Dear all,
when compiling parallel hdf5 I get the the following strange error:
make[2]: Entering directory `/usr/bmp/chaste_libs_mvapich/hdf5-1.8.11/src'
LD_LIBRARY_PATH="$LD_LIBRARY_PATH`echo | \
sed -e 's/-L/:/g' -e 's/ //g'`" \
./H5make_libsettings > H5lib_settings.c || \
(test $HDF5_Make_Ignore && echo "*** Error ignored") || \
(rm -f H5lib_settings.c ; exit 1)
/bin/sh: line 4: 78738 Segmentation fault LD_LIBRARY_PATH="$LD_LIBRARY_PATH`echo | sed -e 's/-L/:/g' -e 's/ //g'`" ./H5make_libsettings > H5lib_settings.c
There is one previous post on this list mentioning this problem, did a solution come up in the meantime ?
Thanks in advance,
tariq
Hi Tariq,
Yes this has come up previously.. First if you are cross-compiling, you need to set RUNSERIAL and RUNPARALLEL to whatever you use to launch mpi programs on your systems.

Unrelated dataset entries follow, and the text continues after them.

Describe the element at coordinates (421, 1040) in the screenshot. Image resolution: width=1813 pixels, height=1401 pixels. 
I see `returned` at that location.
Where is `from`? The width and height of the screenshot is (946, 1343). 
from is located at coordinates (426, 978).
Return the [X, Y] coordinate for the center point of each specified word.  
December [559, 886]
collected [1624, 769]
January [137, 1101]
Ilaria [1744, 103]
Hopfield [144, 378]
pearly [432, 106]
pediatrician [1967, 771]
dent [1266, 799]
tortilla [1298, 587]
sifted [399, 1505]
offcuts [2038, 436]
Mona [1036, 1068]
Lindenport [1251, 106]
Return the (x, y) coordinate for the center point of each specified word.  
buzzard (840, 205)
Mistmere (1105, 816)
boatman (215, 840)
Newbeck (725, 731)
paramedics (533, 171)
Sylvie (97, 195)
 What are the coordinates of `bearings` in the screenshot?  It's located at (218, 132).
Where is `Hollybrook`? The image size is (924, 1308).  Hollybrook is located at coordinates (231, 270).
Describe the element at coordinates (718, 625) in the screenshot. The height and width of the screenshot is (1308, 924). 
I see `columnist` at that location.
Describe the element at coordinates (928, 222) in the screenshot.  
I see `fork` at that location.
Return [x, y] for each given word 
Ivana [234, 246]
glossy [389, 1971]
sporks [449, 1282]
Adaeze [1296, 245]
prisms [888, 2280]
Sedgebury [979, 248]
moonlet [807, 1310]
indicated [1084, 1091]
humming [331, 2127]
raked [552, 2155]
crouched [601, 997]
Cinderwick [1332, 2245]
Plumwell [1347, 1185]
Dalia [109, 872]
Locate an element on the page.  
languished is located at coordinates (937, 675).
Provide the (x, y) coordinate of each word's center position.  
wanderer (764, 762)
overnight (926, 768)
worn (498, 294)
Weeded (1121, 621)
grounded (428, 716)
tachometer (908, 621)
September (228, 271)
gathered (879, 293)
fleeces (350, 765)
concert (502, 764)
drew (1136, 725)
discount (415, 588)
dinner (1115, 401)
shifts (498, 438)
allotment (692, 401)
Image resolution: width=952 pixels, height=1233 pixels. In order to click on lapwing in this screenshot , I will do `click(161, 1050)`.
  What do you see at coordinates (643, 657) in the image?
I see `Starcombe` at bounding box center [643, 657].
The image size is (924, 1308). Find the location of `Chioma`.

Below is the reply from a user who reported this problem and investigated with a Linux expert to try and figure out what is going on. In short, setting the RTLD_DEEPBIND environment variable to 0 resolved his segfault with mvapich.
Thanks,
Mohamad
···
If you set the environment variable RTLD_DEEPBIND to 0 then the
segfault disappears. I'm trying to better understand this, but works
by altering the behaviour of glibc when loading NSS modules. The
symbol resolution order seems to change with it set (for the better in
this case).
I think I've figured out who is in the "wrong here". This is a result
of a patch SuSE applied to glibc to dlopen NSS libraries with the
RTLD_DEEPBIND flag which puts the symbols inside the library ahead of
the global scope. This results in the behaviour we saw earlier where
the
free() called by the dlopen'd libnss_sss was resolved to the glibc lib
required by libnss_sss instead of the global scope which resolved and
bound free() to mvapich2's libmpi.
The environment variable I found works by disabling this behaviour and
making it the glibc default, where symbols in dlopen()'d libraries
aren't put ahead of the global scope.
SuSE has a legitimate reason for their patch, but the solution to this
issue is to set the RTLD_DEEPBIND environment variable to "0" to
resolve the segfaults.
From: Hdf-forum [mailto:hdf-forum-bounces@lists.hdfgroup.org] On Behalf Of Baig, Tariq
Sent: Friday, June 12, 2015 8:52 AM
To: hdf-forum@lists.hdfgroup.org
Subject: [Hdf-forum] secfault when building with mvapich2-1.9a2
Dear all,
when compiling parallel hdf5 I get the the following strange error:
make[2]: Entering directory `/usr/bmp/chaste_libs_mvapich/hdf5-1.8.11/src'
LD_LIBRARY_PATH="$LD_LIBRARY_PATH`echo | \
sed -e 's/-L/:/g' -e 's/ //g'`" \
./H5make_libsettings > H5lib_settings.c || \
(test $HDF5_Make_Ignore && echo "*** Error ignored") || \
(rm -f H5lib_settings.c ; exit 1)
/bin/sh: line 4: 78738 Segmentation fault LD_LIBRARY_PATH="$LD_LIBRARY_PATH`echo | sed -e 's/-L/:/g' -e 's/ //g'`" ./H5make_libsettings > H5lib_settings.c
There is one previous post on this list mentioning this problem, did a solution come up in the meantime ?
Thanks in advance,
tariq